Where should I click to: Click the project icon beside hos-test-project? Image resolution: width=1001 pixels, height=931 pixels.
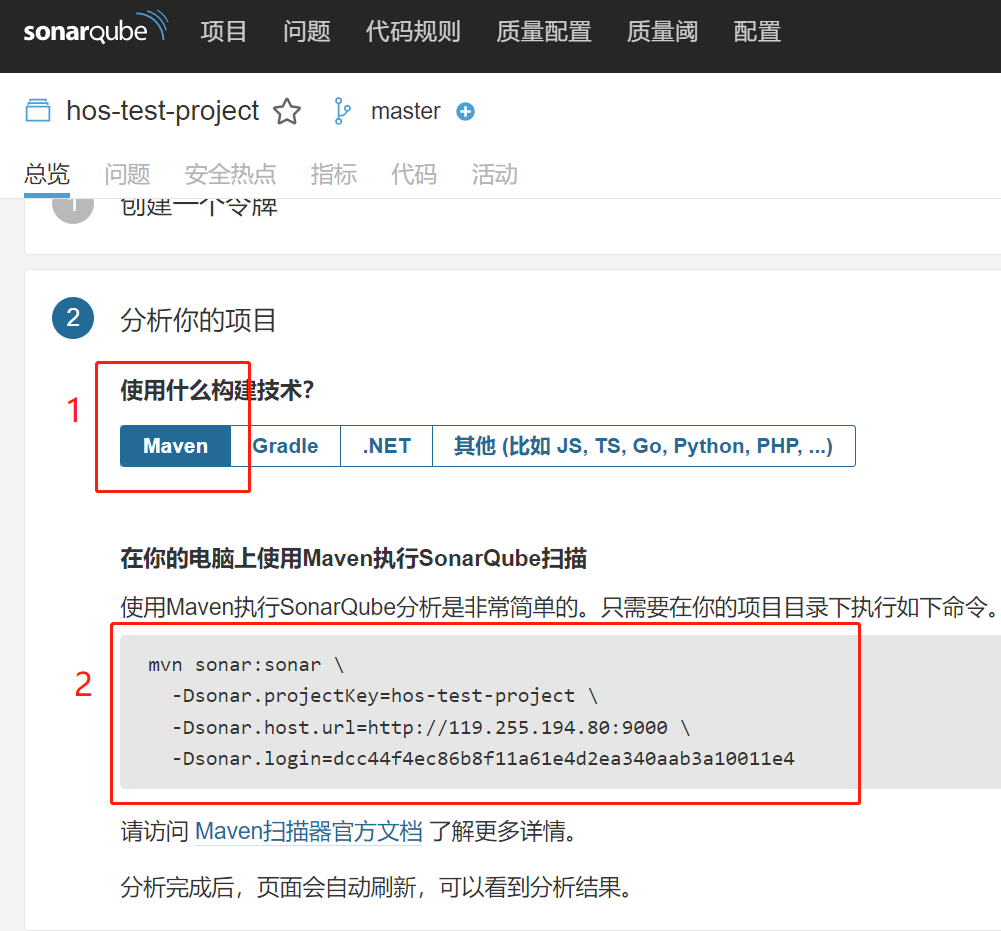pos(37,111)
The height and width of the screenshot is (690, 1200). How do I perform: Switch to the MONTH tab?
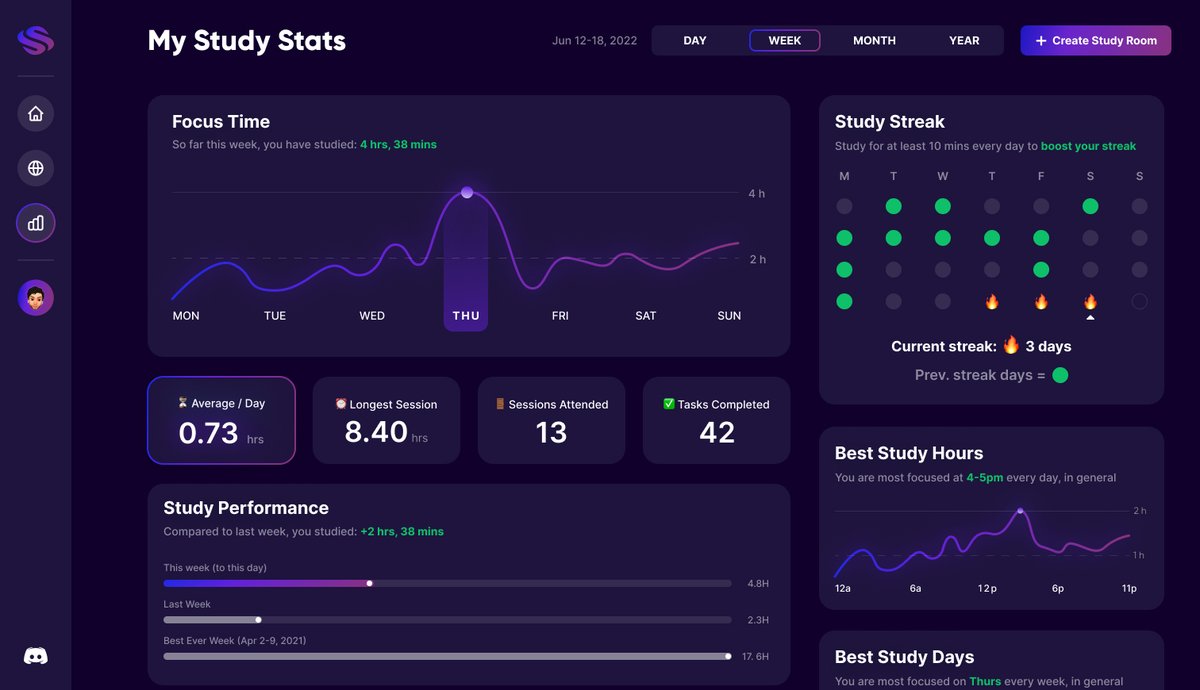pos(873,40)
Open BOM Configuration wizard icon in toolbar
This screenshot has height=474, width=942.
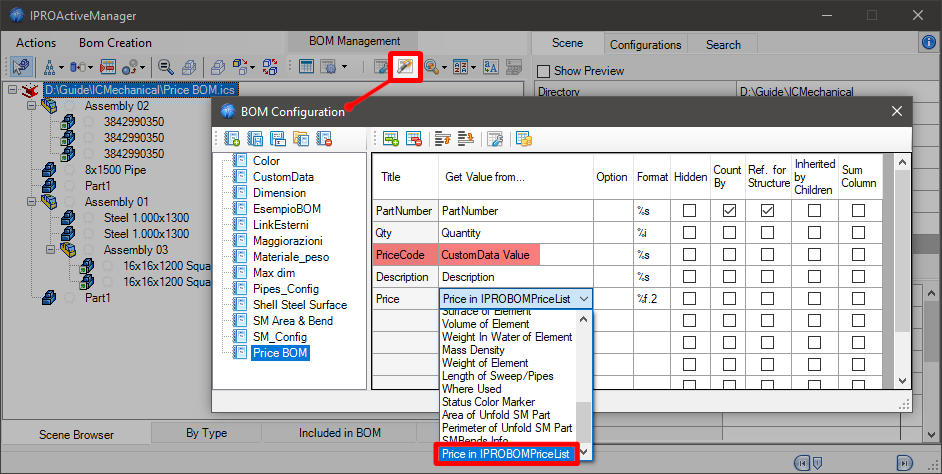pos(405,67)
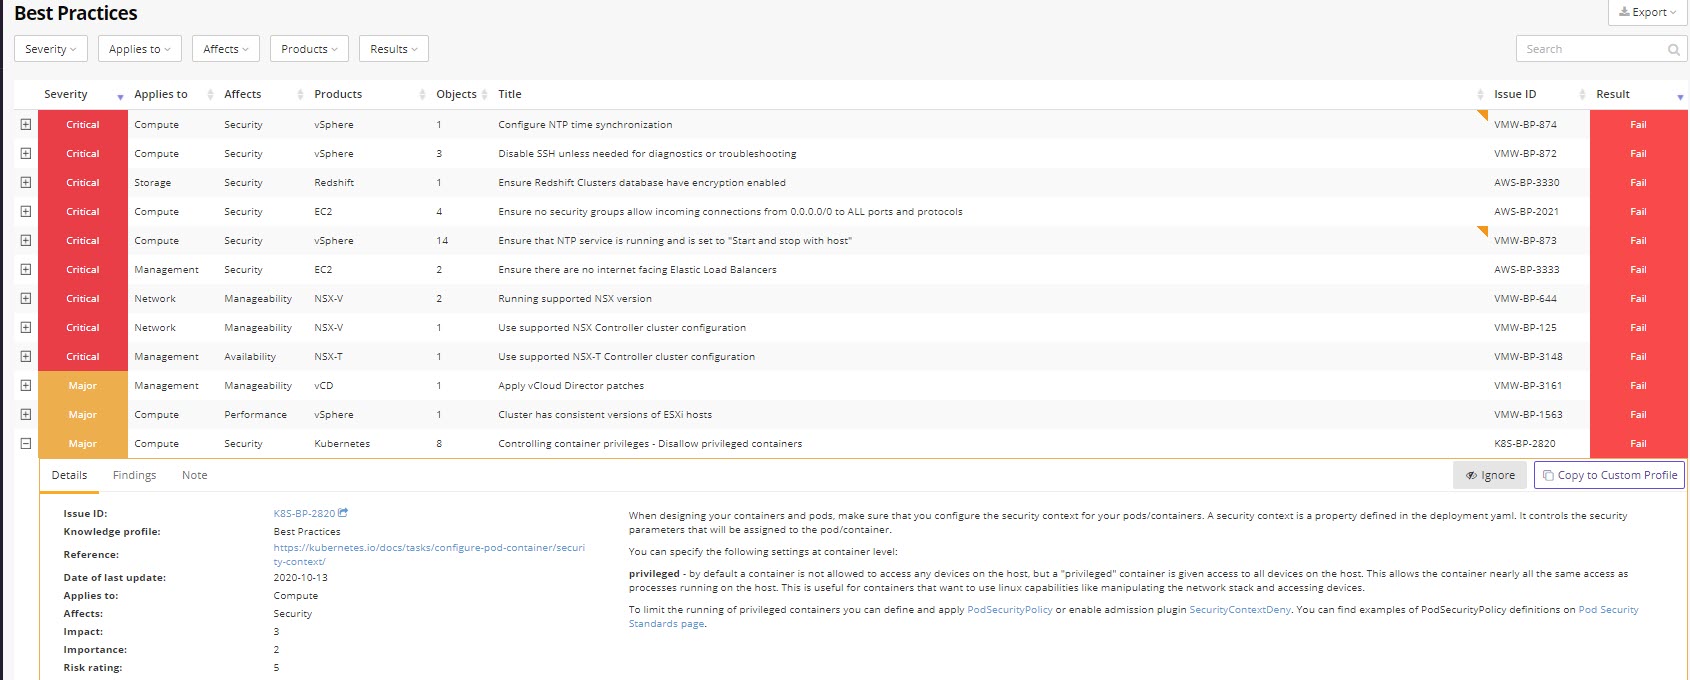
Task: Expand the Configure NTP time synchronization row
Action: (26, 124)
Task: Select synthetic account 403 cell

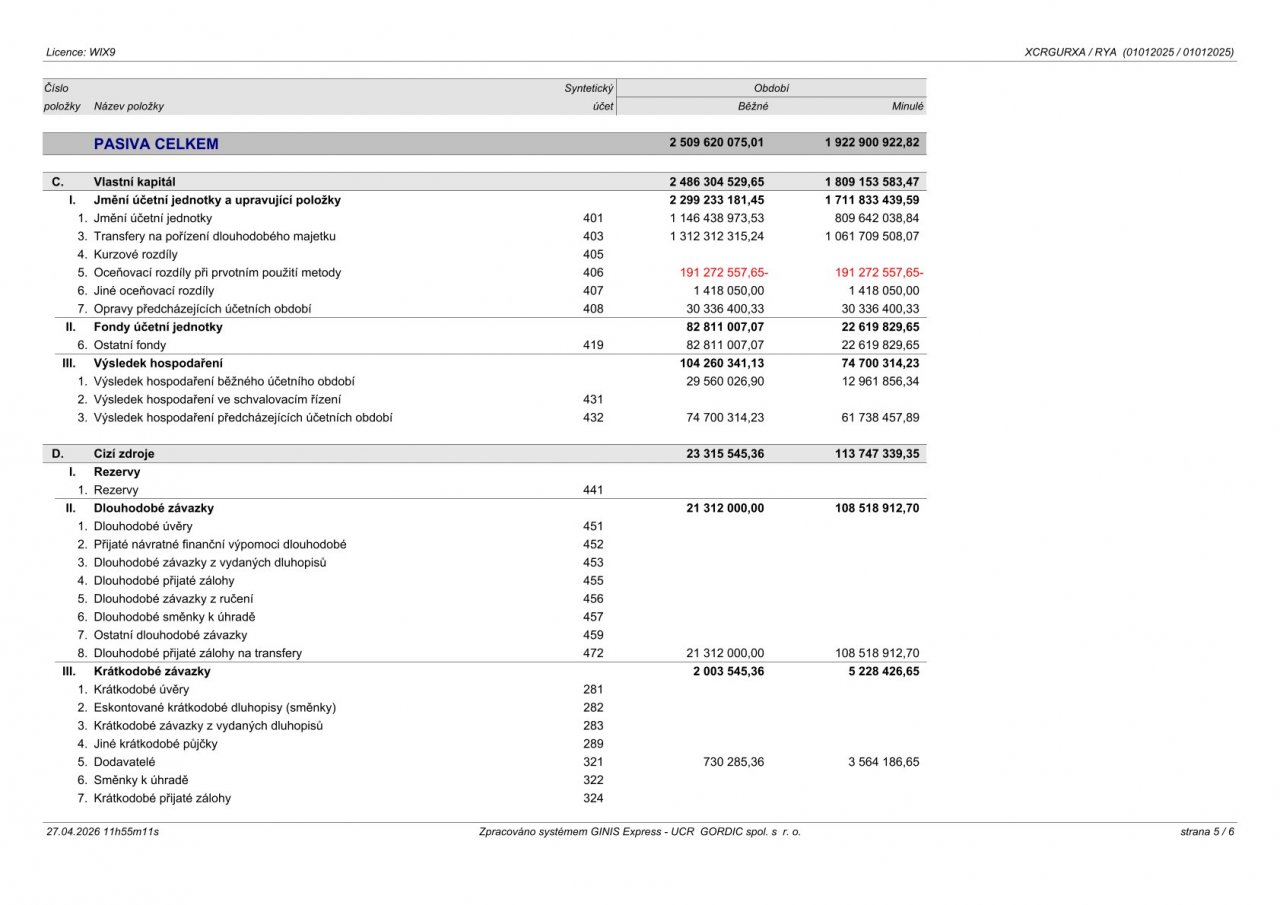Action: (x=593, y=236)
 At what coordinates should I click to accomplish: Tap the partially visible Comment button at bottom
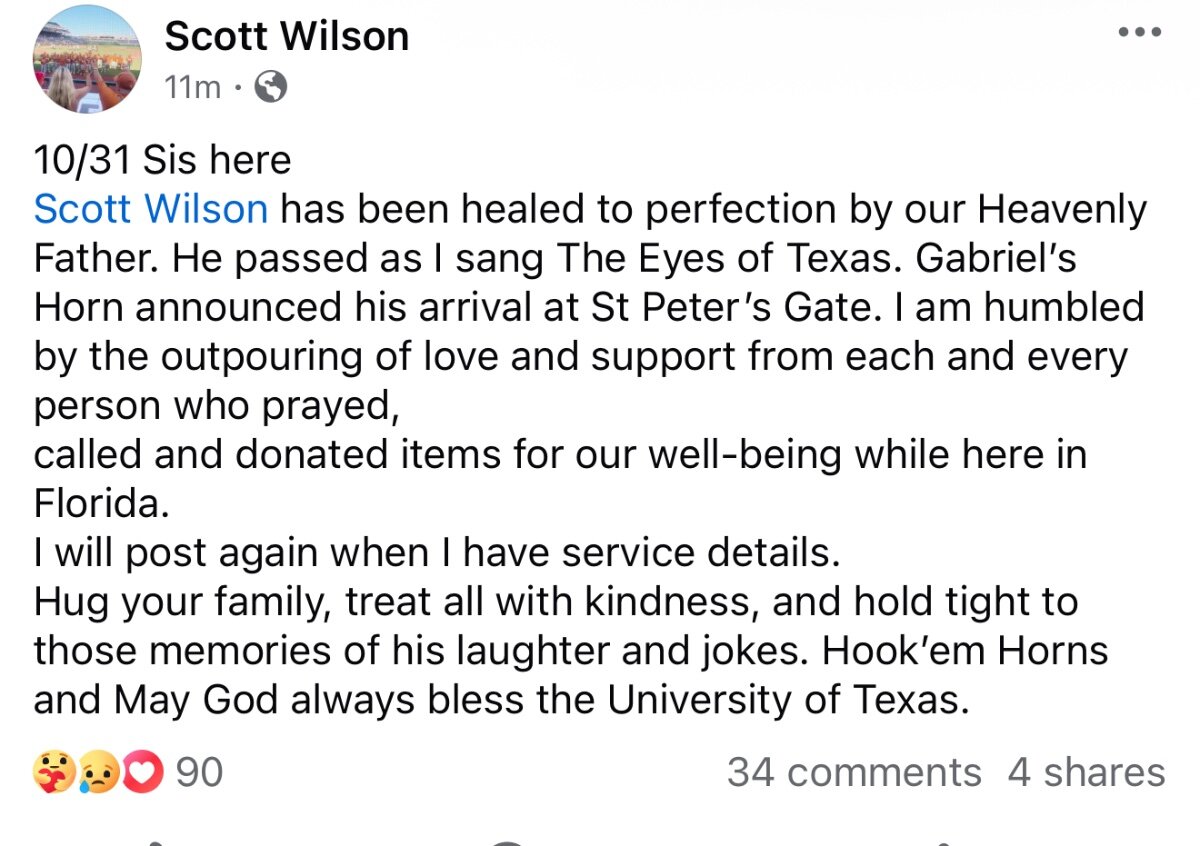coord(507,840)
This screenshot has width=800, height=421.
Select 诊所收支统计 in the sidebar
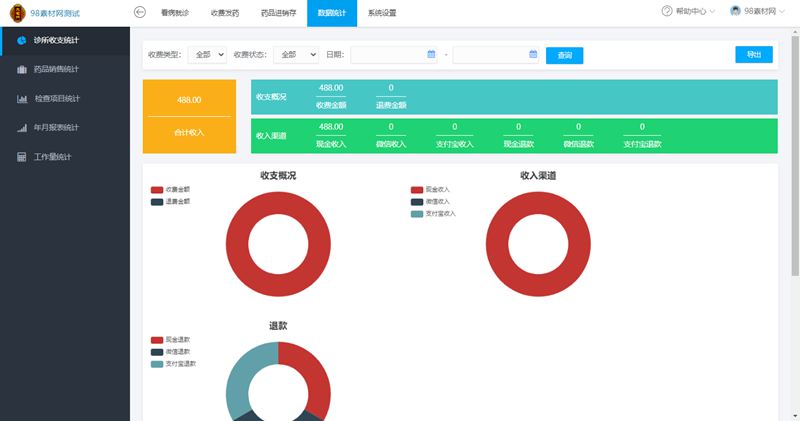[56, 41]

* WHAT YOU WILL DO
Produce an exact copy of every line above, with the images left out.

* RESPONSE
Where should I click to: Click the project icon beside hos-test-project? Image resolution: width=1001 pixels, height=931 pixels.
pos(37,111)
The height and width of the screenshot is (690, 1200). How do I perform: Switch to the MONTH tab?
pos(873,40)
Open BOM Configuration wizard icon in toolbar
This screenshot has height=474, width=942.
pos(405,67)
Task: Expand the Configure NTP time synchronization row
Action: (26, 124)
Task: Select synthetic account 403 cell

Action: (x=593, y=236)
 At what coordinates should I click to accomplish: Tap the partially visible Comment button at bottom
coord(507,840)
This screenshot has width=800, height=421.
Select 诊所收支统计 in the sidebar
[56, 41]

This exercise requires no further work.